Preface

“Caching” has always been one of the most talked about technologies among programmers, such as Redis, Encache, and Guava Cache. It’s important to acknowledge that Redis distributed caching is the most popular caching technology today, both in terms of interviewing and frequency of use, but from my personal project experience, local caching is also a very common technology.

There are many articles analyzing Redis caching, such as Redis avalanche, Redis expiration mechanism, and so on. However, there are very few articles that analyze local caching in my image.
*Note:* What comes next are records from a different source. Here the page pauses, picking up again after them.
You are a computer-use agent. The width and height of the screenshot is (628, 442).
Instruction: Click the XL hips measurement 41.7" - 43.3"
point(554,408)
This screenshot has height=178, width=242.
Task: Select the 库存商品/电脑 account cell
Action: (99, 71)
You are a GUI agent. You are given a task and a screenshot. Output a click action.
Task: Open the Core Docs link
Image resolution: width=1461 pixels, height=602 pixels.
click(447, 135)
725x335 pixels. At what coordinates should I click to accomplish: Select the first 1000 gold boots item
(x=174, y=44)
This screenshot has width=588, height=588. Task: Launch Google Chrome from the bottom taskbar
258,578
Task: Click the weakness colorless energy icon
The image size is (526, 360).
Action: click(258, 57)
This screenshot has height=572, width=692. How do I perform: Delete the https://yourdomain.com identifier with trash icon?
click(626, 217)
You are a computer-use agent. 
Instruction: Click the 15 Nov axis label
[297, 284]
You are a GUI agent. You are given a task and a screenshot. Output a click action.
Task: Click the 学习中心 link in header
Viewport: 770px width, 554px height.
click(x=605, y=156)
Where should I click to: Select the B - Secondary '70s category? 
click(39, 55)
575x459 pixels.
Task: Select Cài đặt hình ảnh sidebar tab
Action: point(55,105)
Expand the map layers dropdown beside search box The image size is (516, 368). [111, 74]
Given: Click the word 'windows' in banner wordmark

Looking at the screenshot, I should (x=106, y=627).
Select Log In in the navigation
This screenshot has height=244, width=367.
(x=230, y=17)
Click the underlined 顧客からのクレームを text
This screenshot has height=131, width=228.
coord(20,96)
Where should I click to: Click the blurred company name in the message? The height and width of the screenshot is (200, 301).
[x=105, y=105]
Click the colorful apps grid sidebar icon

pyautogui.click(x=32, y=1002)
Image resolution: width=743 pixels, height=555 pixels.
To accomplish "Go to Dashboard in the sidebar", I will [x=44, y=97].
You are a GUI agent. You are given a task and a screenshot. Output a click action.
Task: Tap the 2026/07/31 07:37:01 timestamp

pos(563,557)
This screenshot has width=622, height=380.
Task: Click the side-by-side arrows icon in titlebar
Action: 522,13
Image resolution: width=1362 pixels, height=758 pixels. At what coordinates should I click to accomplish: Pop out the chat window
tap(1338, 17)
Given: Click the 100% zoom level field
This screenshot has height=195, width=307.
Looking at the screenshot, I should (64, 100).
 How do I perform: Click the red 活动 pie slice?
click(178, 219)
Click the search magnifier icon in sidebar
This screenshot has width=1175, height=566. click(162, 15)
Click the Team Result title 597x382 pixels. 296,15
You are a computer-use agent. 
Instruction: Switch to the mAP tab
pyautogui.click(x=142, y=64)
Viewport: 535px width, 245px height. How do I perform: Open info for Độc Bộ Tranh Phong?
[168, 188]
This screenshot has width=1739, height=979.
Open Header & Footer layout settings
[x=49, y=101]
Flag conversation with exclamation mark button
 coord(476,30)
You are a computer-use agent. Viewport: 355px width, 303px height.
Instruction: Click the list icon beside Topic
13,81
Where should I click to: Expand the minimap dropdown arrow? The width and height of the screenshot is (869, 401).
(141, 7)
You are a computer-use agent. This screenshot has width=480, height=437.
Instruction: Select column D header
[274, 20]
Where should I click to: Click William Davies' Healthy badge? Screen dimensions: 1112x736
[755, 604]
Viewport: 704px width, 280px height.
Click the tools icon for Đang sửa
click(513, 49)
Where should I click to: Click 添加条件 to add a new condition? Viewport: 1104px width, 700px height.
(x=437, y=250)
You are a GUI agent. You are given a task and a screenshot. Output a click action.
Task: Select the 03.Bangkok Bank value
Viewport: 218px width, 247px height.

In a recent project, a new colleague used Guava Cache to cache the responses of an RPC interface, and when I reviewed his code, I happened to find a not-so-sensible way of writing it, hence this article.

This article will introduce some common operations of Guava Cache: basic API usage, expiration policy, and refresh policy. As is my habit, I will also include some summaries from actual development. It is important to note that I have not read the source code of Guava Cache, so I will not go into too much depth about it, as it is just some usage experience or best practices.

First, let’s briefly introduce Guava Cache, which is a memory caching module in guava, the basic toolkit packaged by Google, that provides the following capabilities.

  • Encapsulates the flow of cache-data source interaction, making development more focused on business operations
  • Provides thread-safe access operations (analogous to ConcurrentHashMap)
  • Provides common cache expiration policies and cache refresh policies
  • Provides cache hit rate monitoring

Basic Usage

Introduces basic usage of Guava Cache using an example - caching case-converted return values.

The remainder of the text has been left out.